Caccia alla verità nella giungla dei ricercatori di verità

L’ambiente è quello della Facoltà di Filosofia nella prestigiosa Università di Yale. L’ultimo film di Luca Guadagnino, After the Hunt, Dopo la caccia, inizia con una cena di prof e qualche studentessa a cena in casa della professoressa Alma Imhoff. Suo marito, lo psicanalista Frederik Olsson, è un raffinatissimo cuoco. Le fitte citazioni e i discorsi di filosofia, anziché chiarire, rendono ancora più problematica la ricerca della verità sul successivo presunto abuso di potere del giovane prof ‘Hank’ Gibson sulla studentessa Maggie Price, l’allieva e seguace più vicina all’insegnamento di Alma. Abuso, però, che lo spettatore non vede mai, ma ne ha solo una accalorata affermazione e una recisa negazione da parte dei due contrapposti protagonisti. Tra la l’altro si cita anche il nostro Giorgio Agamben, tuttora vivente e prolificamente attivo, tra la galleria di quelli nominati più illustri di lui, ma da tempo andati. Lo si cita, però, in modo non lusinghiero per lui. Si dice, infatti, che la studentessa in questione abbia copiato per la propria tesi di laurea interi brani del filosofo italiano sulla soggettivazione e de-soggettivazione, evidentemente convinta che poi non sia così conosciuto neanche in ambiente accademico, tanto da potersi impunemente permettere di farlo.
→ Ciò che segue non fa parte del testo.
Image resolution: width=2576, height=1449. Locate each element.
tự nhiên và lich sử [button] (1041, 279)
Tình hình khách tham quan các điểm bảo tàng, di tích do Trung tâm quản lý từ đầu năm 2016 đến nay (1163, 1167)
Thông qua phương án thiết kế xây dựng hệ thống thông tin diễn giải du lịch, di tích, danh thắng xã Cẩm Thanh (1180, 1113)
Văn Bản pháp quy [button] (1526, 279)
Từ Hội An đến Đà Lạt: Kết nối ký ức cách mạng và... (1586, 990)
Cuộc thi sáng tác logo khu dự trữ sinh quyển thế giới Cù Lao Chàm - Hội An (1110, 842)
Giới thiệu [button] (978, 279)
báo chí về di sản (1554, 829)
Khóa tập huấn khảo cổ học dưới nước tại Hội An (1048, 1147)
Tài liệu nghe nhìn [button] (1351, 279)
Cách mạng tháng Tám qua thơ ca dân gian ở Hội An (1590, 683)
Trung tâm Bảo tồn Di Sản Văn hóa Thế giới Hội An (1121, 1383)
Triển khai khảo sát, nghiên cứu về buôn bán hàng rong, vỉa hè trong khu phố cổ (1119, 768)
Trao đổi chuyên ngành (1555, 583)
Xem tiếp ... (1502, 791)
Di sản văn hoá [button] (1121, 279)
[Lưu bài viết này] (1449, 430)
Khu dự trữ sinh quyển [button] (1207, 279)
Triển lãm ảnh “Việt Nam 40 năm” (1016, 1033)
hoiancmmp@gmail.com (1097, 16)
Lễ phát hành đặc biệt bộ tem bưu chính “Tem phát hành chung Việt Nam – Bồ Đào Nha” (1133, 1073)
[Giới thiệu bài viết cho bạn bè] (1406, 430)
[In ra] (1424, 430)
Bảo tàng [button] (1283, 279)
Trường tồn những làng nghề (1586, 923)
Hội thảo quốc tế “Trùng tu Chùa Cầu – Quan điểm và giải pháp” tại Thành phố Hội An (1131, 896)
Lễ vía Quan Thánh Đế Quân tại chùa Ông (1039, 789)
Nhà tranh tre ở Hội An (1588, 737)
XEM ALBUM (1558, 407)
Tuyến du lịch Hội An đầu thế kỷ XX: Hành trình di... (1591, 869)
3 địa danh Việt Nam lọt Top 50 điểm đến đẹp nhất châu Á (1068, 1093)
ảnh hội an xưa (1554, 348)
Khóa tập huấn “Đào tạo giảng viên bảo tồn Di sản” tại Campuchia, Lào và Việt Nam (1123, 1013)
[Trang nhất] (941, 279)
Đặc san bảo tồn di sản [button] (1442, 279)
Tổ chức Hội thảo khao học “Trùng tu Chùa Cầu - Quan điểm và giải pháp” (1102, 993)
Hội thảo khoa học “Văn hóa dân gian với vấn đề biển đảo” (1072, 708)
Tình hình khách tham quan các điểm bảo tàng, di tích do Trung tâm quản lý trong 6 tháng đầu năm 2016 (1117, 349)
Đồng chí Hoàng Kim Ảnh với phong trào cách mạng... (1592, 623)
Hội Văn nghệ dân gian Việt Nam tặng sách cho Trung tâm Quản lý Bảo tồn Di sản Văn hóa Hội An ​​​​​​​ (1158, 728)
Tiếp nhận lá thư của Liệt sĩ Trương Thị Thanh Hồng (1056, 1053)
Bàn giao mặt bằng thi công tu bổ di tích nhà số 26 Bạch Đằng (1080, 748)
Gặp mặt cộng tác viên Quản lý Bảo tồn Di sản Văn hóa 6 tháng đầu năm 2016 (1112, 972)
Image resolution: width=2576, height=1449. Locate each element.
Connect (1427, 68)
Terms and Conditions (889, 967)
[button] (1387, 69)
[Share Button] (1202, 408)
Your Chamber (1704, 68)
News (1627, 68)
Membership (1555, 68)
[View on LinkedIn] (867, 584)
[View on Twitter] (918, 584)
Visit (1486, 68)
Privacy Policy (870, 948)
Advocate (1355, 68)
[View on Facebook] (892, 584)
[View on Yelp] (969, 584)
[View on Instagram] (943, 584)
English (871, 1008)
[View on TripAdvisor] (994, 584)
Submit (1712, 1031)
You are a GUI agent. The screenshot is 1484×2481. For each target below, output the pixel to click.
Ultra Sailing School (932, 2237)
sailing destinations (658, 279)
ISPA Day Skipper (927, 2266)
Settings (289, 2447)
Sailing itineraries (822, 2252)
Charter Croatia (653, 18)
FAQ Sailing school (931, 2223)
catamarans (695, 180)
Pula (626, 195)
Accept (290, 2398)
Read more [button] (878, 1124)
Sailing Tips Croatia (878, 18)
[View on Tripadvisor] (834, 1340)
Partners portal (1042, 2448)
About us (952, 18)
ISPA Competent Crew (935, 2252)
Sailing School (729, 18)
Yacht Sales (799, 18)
Ricerca della verità ostacolata anche dai violenti e ripetuti attacchi di malore che assalgono Alma nel corso dell’intricata vicenda. Questi non sono altro che l’espressione della più generale condizione di limitatezza umana, costituita proprio dal fatto di essere noi ‘aggettati’ nel mondo come corpi fisici senzienti e patenti, sofferenti. Non a caso si cita Heidegger che fa della ‘gettatezza’ dell’uomo l’elemento inseparabile dalla ricerca della verità esistenziale, che prima era intesa in modo puramente o prevalentemente intellettivo, speculativo. Si potrebbe dire che Guadagnino non prenda mai posizione sulle verità radicalmente contrapposte che man mano dei protagonisti. Sì, certo, ma fa anche di più. Le esaspera, le aggroviglia, per spiazzarci, intrigarci, proprio come la ricerca della verità in un thriller. Poi però, improvvisamente, fissa anche dei punti fermi. Come quando la Alma, stressata anche dal comportamento della sua allieva preferita, compra una bottiglia di whisky per rilassarsi, e incontrando Hank, il giovane prof accusato, lo invita a bere  insieme. E dopo aver molto parlato, animatamente discusso di filosofia e trame tra prof, e bevuto finita quella bottiglia, lui si comporta proprio come Maggie ha detto di aver fatto dopo quella cena iniziale a casa di Alma. E in questa scena verità e coinvolgimento intimo nella gettatezza corporale, e dunque anche erotica, è davvero indistricabile. Questa scena tra la prof veterana e quello giovane è cruciale. Permette a Guadagnino di andare al finale, saltando tutto e senza dover dare alcuna spiegazione. Se non la verità, è ristabilito l’equilibrio accademico tra chi deve ricercare la verità filosofica, esistenziale. E quello tra chi la storia, il presente di questa ricerca deve insegnare a chi la deve apprendere, nonostante le contraddizioni, le ambiguità, i silenzi e le menzogne da umana, comune nostra gettatezza nel mondo.

Sì, Guadagnino su questo si astiene dal prendere una posizione finale, non arriva, però, neanche a negare che non ‘una’, ma ‘la’ verità possa automaticamente darsi. Guadagnino ama misurarsi con generi e sottogeneri diversi del cinema, così che ogni film appare come un’isola a sé stante. In realtà essi fanno parte di un unico arcipelago, in cui ogni isola è collegata a tutte altre dal comune fondo marino.